> **Task goal**: Starting with the line that holds "You are a GUI", reproduce each line through the last one of the data, exactly as written. Pictures are not copied.
═══ Extracted data ═══
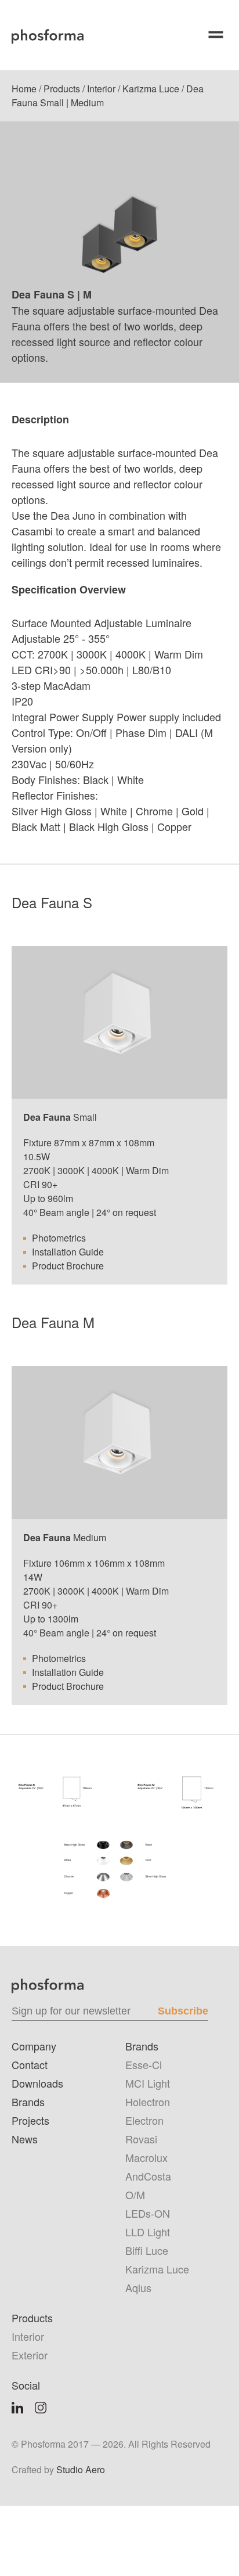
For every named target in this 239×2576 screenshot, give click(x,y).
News (25, 2138)
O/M (135, 2194)
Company (34, 2045)
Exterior (30, 2354)
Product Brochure (68, 1265)
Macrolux (146, 2157)
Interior (101, 88)
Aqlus (138, 2287)
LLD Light (147, 2231)
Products (62, 88)
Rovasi (141, 2138)
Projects (30, 2120)
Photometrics (59, 1237)
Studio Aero (80, 2469)
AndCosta (148, 2175)
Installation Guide (68, 1251)
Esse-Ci (143, 2064)
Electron (144, 2120)
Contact (30, 2064)
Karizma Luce (150, 88)
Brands (28, 2101)
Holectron (147, 2101)
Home (24, 88)
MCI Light (147, 2083)
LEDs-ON (147, 2213)
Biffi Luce (146, 2250)
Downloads (37, 2083)
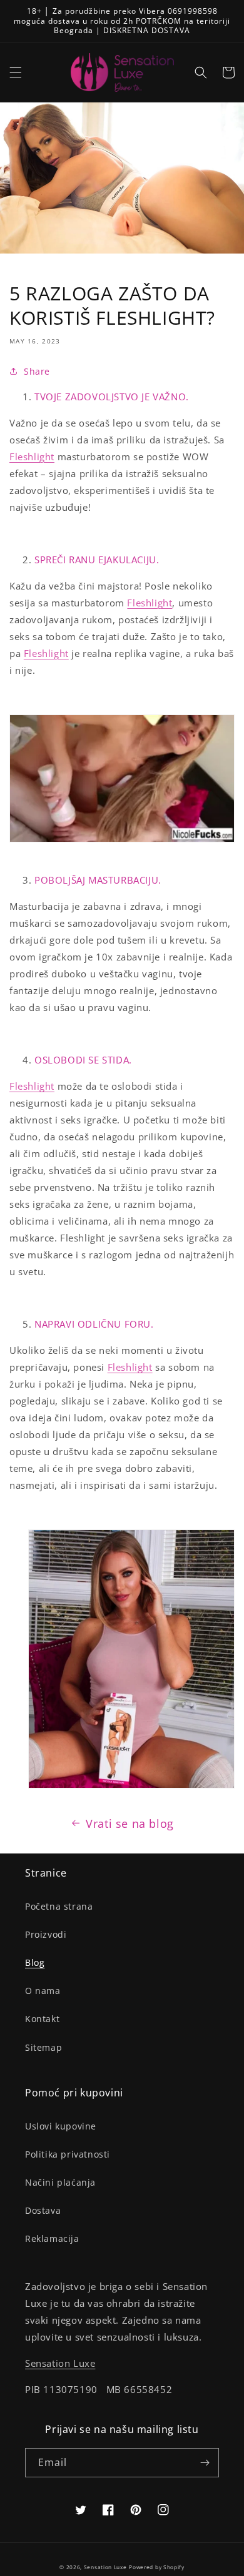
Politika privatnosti (67, 2154)
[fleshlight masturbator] (131, 1773)
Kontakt (42, 2019)
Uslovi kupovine (60, 2126)
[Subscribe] (204, 2462)
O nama (43, 1990)
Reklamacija (52, 2238)
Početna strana (59, 1906)
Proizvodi (45, 1934)
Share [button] (37, 371)
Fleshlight (31, 456)
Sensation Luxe (60, 2363)
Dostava (43, 2210)
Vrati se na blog (130, 1823)
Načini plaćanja (60, 2182)
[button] (15, 72)
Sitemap (43, 2047)
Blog (34, 1962)
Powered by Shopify (157, 2567)
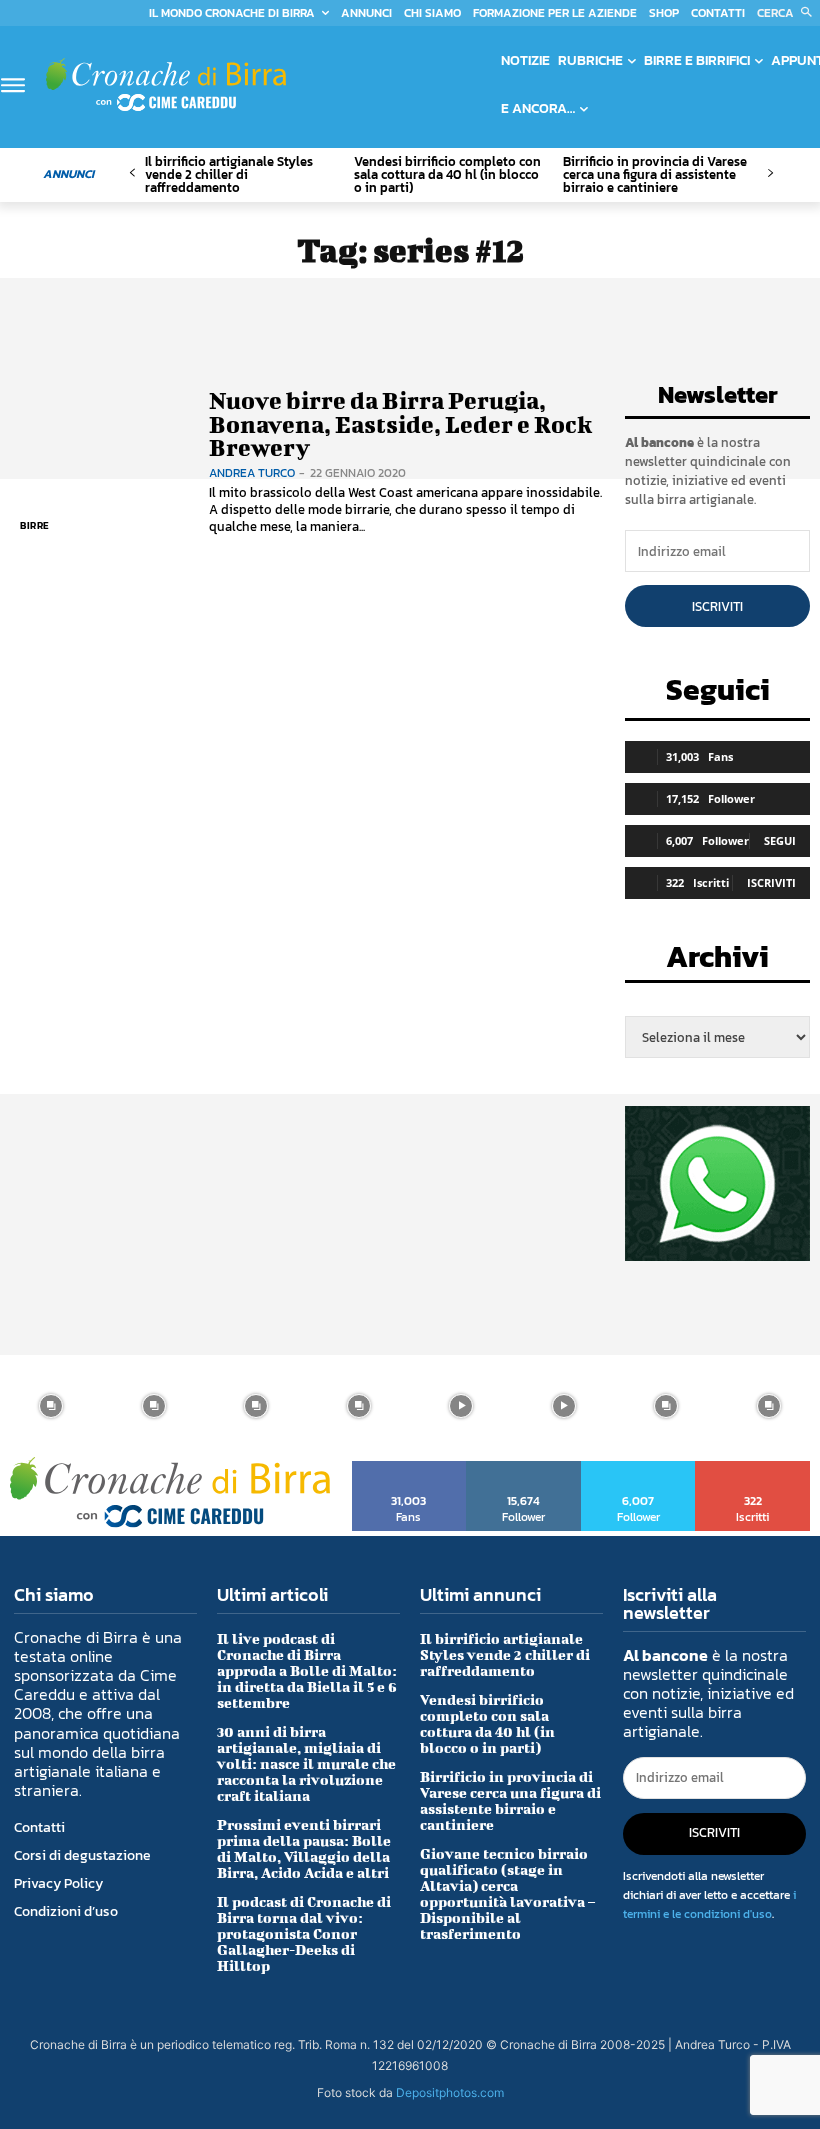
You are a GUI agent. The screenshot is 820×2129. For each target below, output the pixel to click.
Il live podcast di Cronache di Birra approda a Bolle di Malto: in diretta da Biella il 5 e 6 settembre (307, 1670)
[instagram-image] (51, 1406)
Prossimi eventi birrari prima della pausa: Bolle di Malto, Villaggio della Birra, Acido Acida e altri (304, 1848)
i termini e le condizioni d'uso (709, 1904)
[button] (788, 13)
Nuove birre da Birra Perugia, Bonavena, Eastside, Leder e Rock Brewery (400, 423)
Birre (35, 525)
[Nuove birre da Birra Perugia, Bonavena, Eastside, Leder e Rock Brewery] (99, 462)
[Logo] (166, 84)
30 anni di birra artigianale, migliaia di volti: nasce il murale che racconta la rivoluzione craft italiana (306, 1763)
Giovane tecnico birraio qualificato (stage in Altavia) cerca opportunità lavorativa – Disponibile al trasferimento (507, 1893)
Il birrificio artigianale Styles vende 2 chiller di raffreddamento (229, 174)
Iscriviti (717, 606)
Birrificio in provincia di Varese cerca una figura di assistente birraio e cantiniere (655, 174)
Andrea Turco (252, 473)
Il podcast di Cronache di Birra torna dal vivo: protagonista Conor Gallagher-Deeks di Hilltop (304, 1933)
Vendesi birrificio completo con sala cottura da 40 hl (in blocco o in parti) (447, 174)
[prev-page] (132, 173)
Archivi (717, 962)
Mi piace (409, 1468)
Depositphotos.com (450, 2092)
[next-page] (769, 173)
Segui (780, 840)
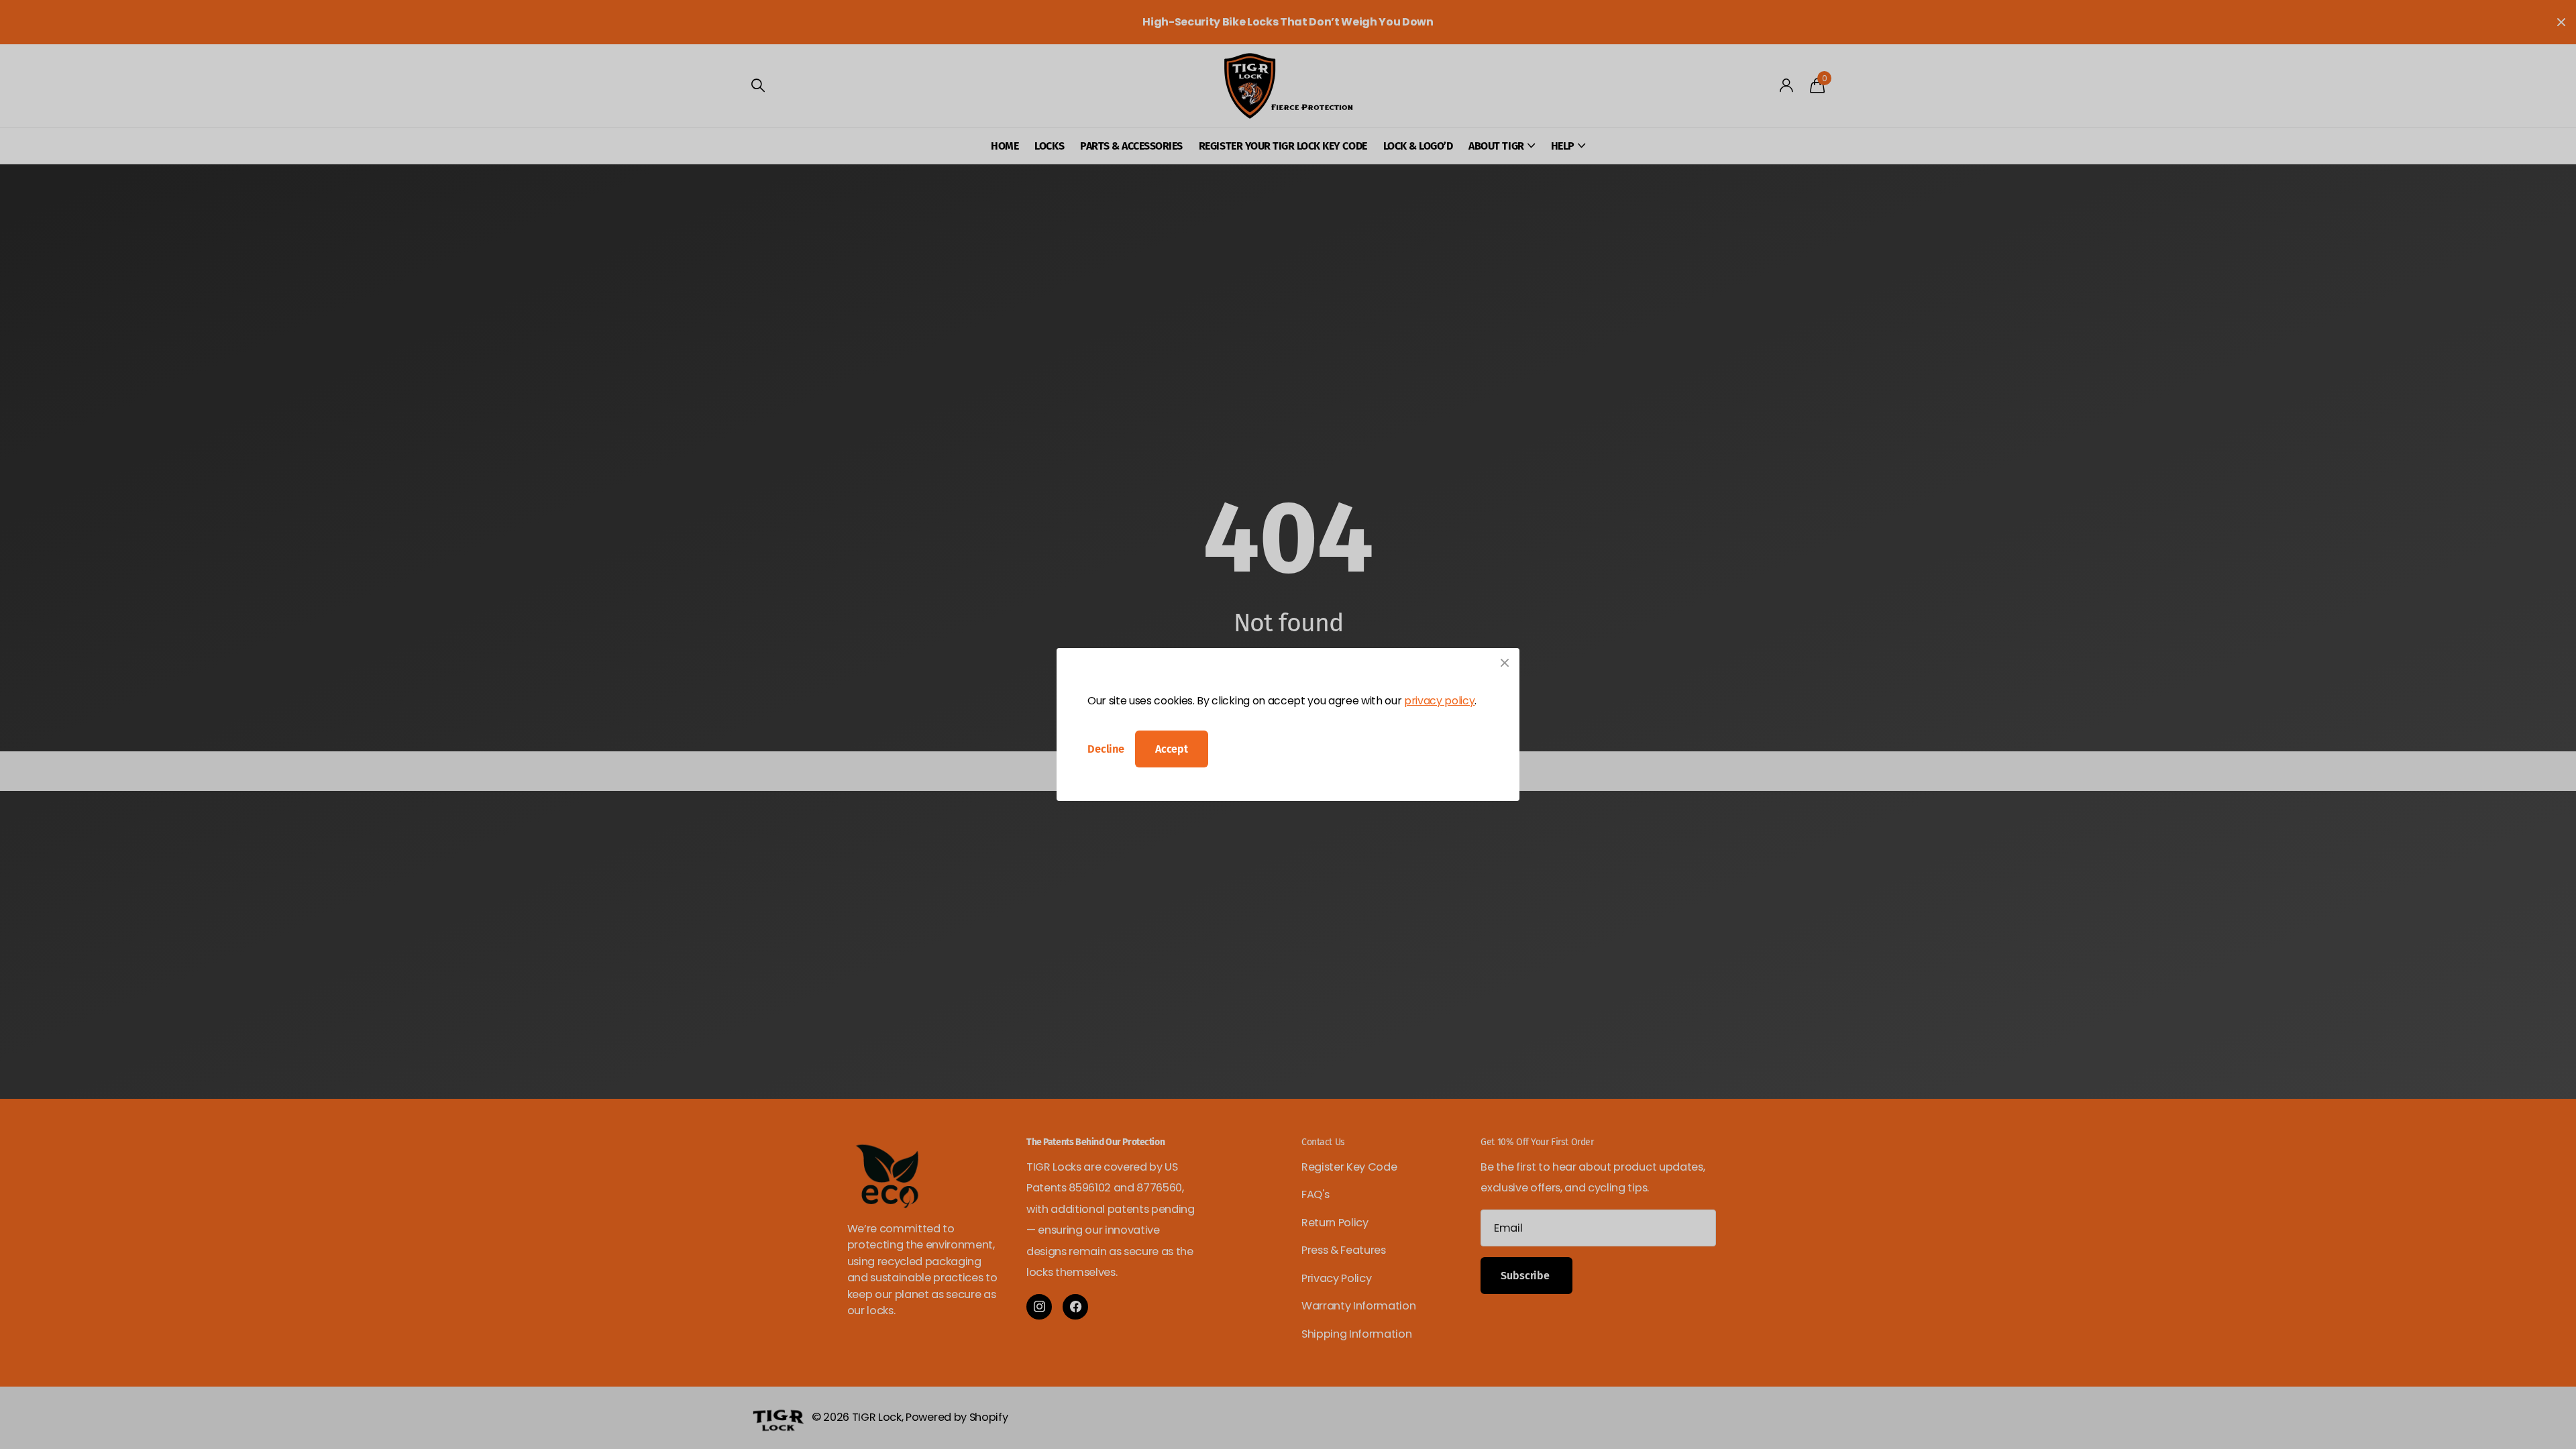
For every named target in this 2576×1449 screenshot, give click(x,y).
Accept (1171, 749)
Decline (1105, 749)
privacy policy (1439, 700)
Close (1504, 663)
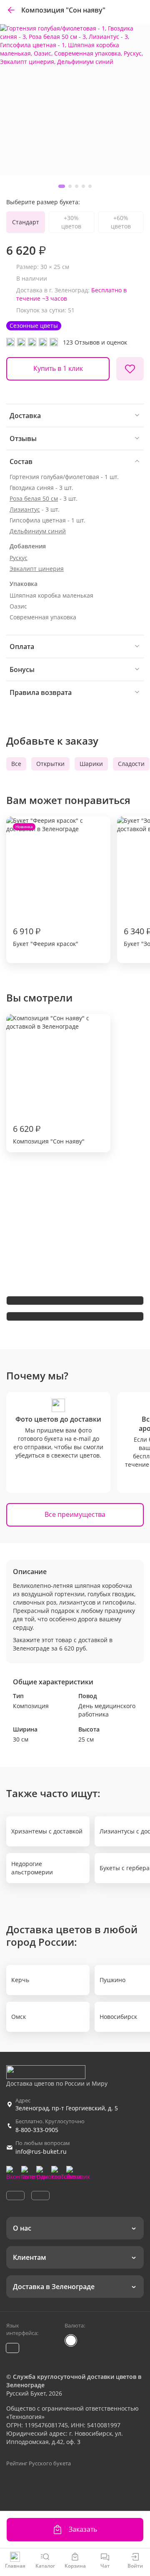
═══
> **Response to this exercise**:
You are a GUI agent. The screenshot is 820×2129. For each target below, output the pixel to click.
Il live podcast di Cronache di Birra approda a Bolle di Malto: in diretta da Biella il 5 e 6 settembre (307, 1670)
[instagram-image] (51, 1406)
Prossimi eventi birrari prima della pausa: Bolle di Malto, Villaggio della Birra, Acido Acida e altri (304, 1848)
i termini e le condizioni d'uso (709, 1904)
[button] (788, 13)
Nuove birre da Birra Perugia, Bonavena, Eastside, Leder e Rock Brewery (400, 423)
Birre (35, 525)
[Nuove birre da Birra Perugia, Bonavena, Eastside, Leder e Rock Brewery] (99, 462)
[Logo] (166, 84)
30 anni di birra artigianale, migliaia di volti: nasce il murale che racconta la rivoluzione craft italiana (306, 1763)
Giovane tecnico birraio qualificato (stage in Altavia) cerca opportunità lavorativa – Disponibile al trasferimento (507, 1893)
Il birrificio artigianale Styles vende 2 chiller di raffreddamento (229, 174)
Iscriviti (717, 606)
Birrificio in provincia di Varese cerca una figura di assistente birraio e cantiniere (655, 174)
Andrea Turco (252, 473)
Il podcast di Cronache di Birra torna dal vivo: protagonista Conor Gallagher-Deeks di Hilltop (304, 1933)
Vendesi birrificio completo con sala cottura da 40 hl (in blocco o in parti) (447, 174)
[prev-page] (132, 173)
Archivi (717, 962)
Mi piace (409, 1468)
Depositphotos.com (450, 2092)
[next-page] (769, 173)
Segui (780, 840)
For every named target in this 2576×1449 screenshot, give click(x,y).
Accept (1171, 749)
Decline (1105, 749)
privacy policy (1439, 700)
Close (1504, 663)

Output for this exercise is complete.